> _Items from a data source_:
============
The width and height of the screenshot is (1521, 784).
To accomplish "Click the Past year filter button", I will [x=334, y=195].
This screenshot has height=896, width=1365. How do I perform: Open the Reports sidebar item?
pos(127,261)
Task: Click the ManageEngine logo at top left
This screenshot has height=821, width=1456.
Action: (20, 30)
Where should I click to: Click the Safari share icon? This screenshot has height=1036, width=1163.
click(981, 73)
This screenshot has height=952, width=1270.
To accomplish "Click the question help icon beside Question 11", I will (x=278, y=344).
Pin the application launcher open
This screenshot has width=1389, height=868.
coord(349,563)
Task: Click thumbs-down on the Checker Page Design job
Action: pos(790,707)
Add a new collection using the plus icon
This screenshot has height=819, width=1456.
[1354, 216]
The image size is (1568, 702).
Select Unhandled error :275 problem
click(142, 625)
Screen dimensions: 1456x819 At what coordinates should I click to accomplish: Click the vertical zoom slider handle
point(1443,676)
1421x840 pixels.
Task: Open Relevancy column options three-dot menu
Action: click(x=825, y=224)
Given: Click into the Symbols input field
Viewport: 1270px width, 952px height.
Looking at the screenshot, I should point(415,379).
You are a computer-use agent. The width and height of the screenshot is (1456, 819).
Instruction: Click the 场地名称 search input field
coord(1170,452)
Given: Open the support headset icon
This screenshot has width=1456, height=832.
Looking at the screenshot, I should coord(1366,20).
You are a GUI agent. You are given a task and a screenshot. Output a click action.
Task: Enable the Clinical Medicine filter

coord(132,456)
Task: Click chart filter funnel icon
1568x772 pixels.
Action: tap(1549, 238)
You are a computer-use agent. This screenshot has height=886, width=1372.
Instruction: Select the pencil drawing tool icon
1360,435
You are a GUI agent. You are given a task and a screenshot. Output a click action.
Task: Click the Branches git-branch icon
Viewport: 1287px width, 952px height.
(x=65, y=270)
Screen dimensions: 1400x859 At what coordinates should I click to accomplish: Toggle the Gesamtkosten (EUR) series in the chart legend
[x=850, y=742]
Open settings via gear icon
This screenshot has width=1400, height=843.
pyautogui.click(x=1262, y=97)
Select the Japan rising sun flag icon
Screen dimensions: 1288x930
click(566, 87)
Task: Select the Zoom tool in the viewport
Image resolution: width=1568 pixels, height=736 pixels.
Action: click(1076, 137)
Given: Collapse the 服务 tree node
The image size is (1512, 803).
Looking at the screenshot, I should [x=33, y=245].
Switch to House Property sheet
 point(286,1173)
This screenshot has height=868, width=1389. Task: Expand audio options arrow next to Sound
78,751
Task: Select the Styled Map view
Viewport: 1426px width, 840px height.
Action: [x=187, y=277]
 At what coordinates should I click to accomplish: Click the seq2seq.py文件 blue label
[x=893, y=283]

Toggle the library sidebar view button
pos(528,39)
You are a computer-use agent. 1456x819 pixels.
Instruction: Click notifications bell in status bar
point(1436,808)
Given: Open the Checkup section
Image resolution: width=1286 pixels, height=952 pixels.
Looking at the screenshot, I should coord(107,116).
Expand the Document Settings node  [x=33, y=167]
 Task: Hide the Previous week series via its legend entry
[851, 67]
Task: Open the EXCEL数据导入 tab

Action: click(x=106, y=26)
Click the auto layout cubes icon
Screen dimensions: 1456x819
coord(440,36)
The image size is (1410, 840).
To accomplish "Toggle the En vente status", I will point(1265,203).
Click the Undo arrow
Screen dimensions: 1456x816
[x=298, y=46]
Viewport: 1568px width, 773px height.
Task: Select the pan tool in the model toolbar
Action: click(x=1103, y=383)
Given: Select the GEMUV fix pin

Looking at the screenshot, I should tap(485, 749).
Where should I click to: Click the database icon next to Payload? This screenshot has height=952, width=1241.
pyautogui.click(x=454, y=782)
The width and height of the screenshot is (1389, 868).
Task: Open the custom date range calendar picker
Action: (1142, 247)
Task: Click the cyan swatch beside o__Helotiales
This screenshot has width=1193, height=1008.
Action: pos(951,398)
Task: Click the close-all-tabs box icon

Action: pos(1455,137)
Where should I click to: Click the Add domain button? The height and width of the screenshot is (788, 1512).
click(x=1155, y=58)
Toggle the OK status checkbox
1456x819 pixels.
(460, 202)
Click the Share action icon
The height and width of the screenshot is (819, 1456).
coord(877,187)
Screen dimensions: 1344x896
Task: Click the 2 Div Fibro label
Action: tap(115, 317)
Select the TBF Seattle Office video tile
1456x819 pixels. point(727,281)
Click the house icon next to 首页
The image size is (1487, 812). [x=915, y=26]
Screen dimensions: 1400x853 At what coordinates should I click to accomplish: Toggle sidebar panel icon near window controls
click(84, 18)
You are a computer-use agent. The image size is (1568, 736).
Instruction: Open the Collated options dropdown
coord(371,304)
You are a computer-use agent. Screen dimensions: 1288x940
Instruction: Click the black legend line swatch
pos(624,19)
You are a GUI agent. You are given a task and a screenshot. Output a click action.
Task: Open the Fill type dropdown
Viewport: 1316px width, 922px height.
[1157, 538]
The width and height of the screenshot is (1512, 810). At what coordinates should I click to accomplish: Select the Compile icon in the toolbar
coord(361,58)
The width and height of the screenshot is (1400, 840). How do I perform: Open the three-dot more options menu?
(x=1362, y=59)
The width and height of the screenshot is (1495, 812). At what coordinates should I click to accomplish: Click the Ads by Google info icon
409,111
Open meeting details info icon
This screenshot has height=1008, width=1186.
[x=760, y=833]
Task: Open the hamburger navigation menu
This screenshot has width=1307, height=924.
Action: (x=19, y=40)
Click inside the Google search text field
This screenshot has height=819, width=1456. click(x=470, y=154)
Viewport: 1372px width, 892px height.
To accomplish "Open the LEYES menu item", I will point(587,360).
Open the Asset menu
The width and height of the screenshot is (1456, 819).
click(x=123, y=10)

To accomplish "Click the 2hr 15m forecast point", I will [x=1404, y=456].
============
> _WHAT YOU HAVE TO DO_: Your reply should repeat the entries above in full, with every character intact.

> _RESULT OF THE TASK_:
The width and height of the screenshot is (1521, 784).
To accomplish "Click the Past year filter button", I will [x=334, y=195].
This screenshot has height=896, width=1365. How do I perform: Open the Reports sidebar item?
pos(127,261)
Task: Click the ManageEngine logo at top left
This screenshot has height=821, width=1456.
Action: (20, 30)
Where should I click to: Click the Safari share icon? This screenshot has height=1036, width=1163.
click(981, 73)
This screenshot has height=952, width=1270.
To accomplish "Click the question help icon beside Question 11", I will (x=278, y=344).
Pin the application launcher open
This screenshot has width=1389, height=868.
coord(349,563)
Task: Click thumbs-down on the Checker Page Design job
Action: pos(790,707)
Add a new collection using the plus icon
This screenshot has height=819, width=1456.
[1354, 216]
The image size is (1568, 702).
Select Unhandled error :275 problem
click(142, 625)
Screen dimensions: 1456x819 At what coordinates should I click to accomplish: Click the vertical zoom slider handle
point(1443,676)
1421x840 pixels.
Task: Open Relevancy column options three-dot menu
Action: click(x=825, y=224)
Given: Click into the Symbols input field
Viewport: 1270px width, 952px height.
Looking at the screenshot, I should point(415,379).
You are a computer-use agent. The width and height of the screenshot is (1456, 819).
Instruction: Click the 场地名称 search input field
coord(1170,452)
Given: Open the support headset icon
This screenshot has width=1456, height=832.
Looking at the screenshot, I should coord(1366,20).
You are a GUI agent. You are given a task and a screenshot. Output a click action.
Task: Enable the Clinical Medicine filter

coord(132,456)
Task: Click chart filter funnel icon
1568x772 pixels.
Action: tap(1549, 238)
You are a computer-use agent. This screenshot has height=886, width=1372.
Instruction: Select the pencil drawing tool icon
1360,435
You are a GUI agent. You are given a task and a screenshot. Output a click action.
Task: Click the Branches git-branch icon
Viewport: 1287px width, 952px height.
(x=65, y=270)
Screen dimensions: 1400x859 At what coordinates should I click to accomplish: Toggle the Gesamtkosten (EUR) series in the chart legend
[x=850, y=742]
Open settings via gear icon
This screenshot has width=1400, height=843.
pyautogui.click(x=1262, y=97)
Select the Japan rising sun flag icon
Screen dimensions: 1288x930
click(566, 87)
Task: Select the Zoom tool in the viewport
Image resolution: width=1568 pixels, height=736 pixels.
Action: click(1076, 137)
Given: Collapse the 服务 tree node
The image size is (1512, 803).
Looking at the screenshot, I should [x=33, y=245].
Switch to House Property sheet
 point(286,1173)
This screenshot has height=868, width=1389. Task: Expand audio options arrow next to Sound
78,751
Task: Select the Styled Map view
Viewport: 1426px width, 840px height.
Action: [x=187, y=277]
 At what coordinates should I click to accomplish: Click the seq2seq.py文件 blue label
[x=893, y=283]

Toggle the library sidebar view button
pos(528,39)
You are a computer-use agent. 1456x819 pixels.
Instruction: Click notifications bell in status bar
point(1436,808)
Given: Open the Checkup section
Image resolution: width=1286 pixels, height=952 pixels.
Looking at the screenshot, I should coord(107,116).
Expand the Document Settings node  [x=33, y=167]
 Task: Hide the Previous week series via its legend entry
[851, 67]
Task: Open the EXCEL数据导入 tab

Action: click(x=106, y=26)
Click the auto layout cubes icon
Screen dimensions: 1456x819
coord(440,36)
The image size is (1410, 840).
To accomplish "Toggle the En vente status", I will point(1265,203).
Click the Undo arrow
Screen dimensions: 1456x816
[x=298, y=46]
Viewport: 1568px width, 773px height.
Task: Select the pan tool in the model toolbar
Action: click(x=1103, y=383)
Given: Select the GEMUV fix pin

Looking at the screenshot, I should tap(485, 749).
Where should I click to: Click the database icon next to Payload? This screenshot has height=952, width=1241.
pyautogui.click(x=454, y=782)
The width and height of the screenshot is (1389, 868).
Task: Open the custom date range calendar picker
Action: (1142, 247)
Task: Click the cyan swatch beside o__Helotiales
This screenshot has width=1193, height=1008.
Action: pos(951,398)
Task: Click the close-all-tabs box icon

Action: pos(1455,137)
Where should I click to: Click the Add domain button? The height and width of the screenshot is (788, 1512).
click(x=1155, y=58)
Toggle the OK status checkbox
1456x819 pixels.
(460, 202)
Click the Share action icon
The height and width of the screenshot is (819, 1456).
coord(877,187)
Screen dimensions: 1344x896
Task: Click the 2 Div Fibro label
Action: tap(115, 317)
Select the TBF Seattle Office video tile
1456x819 pixels. point(727,281)
Click the house icon next to 首页
The image size is (1487, 812). [x=915, y=26]
Screen dimensions: 1400x853 At what coordinates should I click to accomplish: Toggle sidebar panel icon near window controls
click(84, 18)
You are a computer-use agent. The image size is (1568, 736).
Instruction: Open the Collated options dropdown
coord(371,304)
You are a computer-use agent. Screen dimensions: 1288x940
Instruction: Click the black legend line swatch
pos(624,19)
You are a GUI agent. You are given a task and a screenshot. Output a click action.
Task: Open the Fill type dropdown
Viewport: 1316px width, 922px height.
[1157, 538]
The width and height of the screenshot is (1512, 810). At what coordinates should I click to accomplish: Select the Compile icon in the toolbar
coord(361,58)
The width and height of the screenshot is (1400, 840). How do I perform: Open the three-dot more options menu?
(x=1362, y=59)
The width and height of the screenshot is (1495, 812). At what coordinates should I click to accomplish: Click the Ads by Google info icon
409,111
Open meeting details info icon
This screenshot has height=1008, width=1186.
[x=760, y=833]
Task: Open the hamburger navigation menu
This screenshot has width=1307, height=924.
Action: (x=19, y=40)
Click inside the Google search text field
This screenshot has height=819, width=1456. click(x=470, y=154)
Viewport: 1372px width, 892px height.
To accomplish "Open the LEYES menu item", I will point(587,360).
Open the Asset menu
The width and height of the screenshot is (1456, 819).
click(x=123, y=10)

To accomplish "Click the 2hr 15m forecast point", I will [x=1404, y=456].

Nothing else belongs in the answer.